• Exercise directions:
Your task is to retype each line of the data below exactly.

START Data for review

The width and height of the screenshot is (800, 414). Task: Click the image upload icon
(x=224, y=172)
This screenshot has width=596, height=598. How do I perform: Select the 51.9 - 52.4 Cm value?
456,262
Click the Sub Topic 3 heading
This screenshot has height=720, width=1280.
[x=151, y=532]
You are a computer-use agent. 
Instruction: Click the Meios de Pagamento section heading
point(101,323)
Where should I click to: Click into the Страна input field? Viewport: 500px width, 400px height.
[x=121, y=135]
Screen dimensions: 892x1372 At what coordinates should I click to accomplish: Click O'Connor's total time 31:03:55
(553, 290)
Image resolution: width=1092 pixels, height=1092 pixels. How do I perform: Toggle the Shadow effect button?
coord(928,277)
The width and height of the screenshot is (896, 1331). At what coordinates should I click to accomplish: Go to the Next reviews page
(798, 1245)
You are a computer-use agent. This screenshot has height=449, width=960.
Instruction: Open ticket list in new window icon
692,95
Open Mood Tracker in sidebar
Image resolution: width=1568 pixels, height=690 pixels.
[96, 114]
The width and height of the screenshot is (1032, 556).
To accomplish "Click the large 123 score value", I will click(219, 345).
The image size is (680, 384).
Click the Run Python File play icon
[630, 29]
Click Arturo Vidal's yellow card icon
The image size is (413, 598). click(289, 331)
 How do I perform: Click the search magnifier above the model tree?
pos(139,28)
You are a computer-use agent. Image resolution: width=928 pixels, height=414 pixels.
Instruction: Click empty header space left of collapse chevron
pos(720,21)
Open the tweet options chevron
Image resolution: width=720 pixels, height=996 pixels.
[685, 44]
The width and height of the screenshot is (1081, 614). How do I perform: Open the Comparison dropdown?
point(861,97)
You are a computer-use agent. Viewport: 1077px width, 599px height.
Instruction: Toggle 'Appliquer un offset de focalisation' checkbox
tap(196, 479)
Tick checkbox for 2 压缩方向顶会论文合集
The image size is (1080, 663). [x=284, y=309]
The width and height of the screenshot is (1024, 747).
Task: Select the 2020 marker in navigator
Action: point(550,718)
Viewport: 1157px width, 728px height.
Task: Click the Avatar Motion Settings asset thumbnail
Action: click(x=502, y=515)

END Data for review

• Output below:
The width and height of the screenshot is (800, 414). Task: Click the image upload icon
(x=224, y=172)
This screenshot has width=596, height=598. How do I perform: Select the 51.9 - 52.4 Cm value?
456,262
Click the Sub Topic 3 heading
This screenshot has height=720, width=1280.
[x=151, y=532]
You are a computer-use agent. 
Instruction: Click the Meios de Pagamento section heading
point(101,323)
Where should I click to: Click into the Страна input field? Viewport: 500px width, 400px height.
[x=121, y=135]
Screen dimensions: 892x1372 At what coordinates should I click to accomplish: Click O'Connor's total time 31:03:55
(553, 290)
Image resolution: width=1092 pixels, height=1092 pixels. How do I perform: Toggle the Shadow effect button?
coord(928,277)
The width and height of the screenshot is (896, 1331). At what coordinates should I click to accomplish: Go to the Next reviews page
(798, 1245)
You are a computer-use agent. This screenshot has height=449, width=960.
Instruction: Open ticket list in new window icon
692,95
Open Mood Tracker in sidebar
Image resolution: width=1568 pixels, height=690 pixels.
[96, 114]
The width and height of the screenshot is (1032, 556).
To accomplish "Click the large 123 score value", I will click(219, 345).
The image size is (680, 384).
Click the Run Python File play icon
[630, 29]
Click Arturo Vidal's yellow card icon
The image size is (413, 598). click(289, 331)
 How do I perform: Click the search magnifier above the model tree?
pos(139,28)
You are a computer-use agent. Image resolution: width=928 pixels, height=414 pixels.
Instruction: Click empty header space left of collapse chevron
pos(720,21)
Open the tweet options chevron
Image resolution: width=720 pixels, height=996 pixels.
[685, 44]
The width and height of the screenshot is (1081, 614). How do I perform: Open the Comparison dropdown?
point(861,97)
You are a computer-use agent. Viewport: 1077px width, 599px height.
Instruction: Toggle 'Appliquer un offset de focalisation' checkbox
tap(196, 479)
Tick checkbox for 2 压缩方向顶会论文合集
The image size is (1080, 663). [x=284, y=309]
The width and height of the screenshot is (1024, 747).
Task: Select the 2020 marker in navigator
Action: point(550,718)
Viewport: 1157px width, 728px height.
Task: Click the Avatar Motion Settings asset thumbnail
Action: click(x=502, y=515)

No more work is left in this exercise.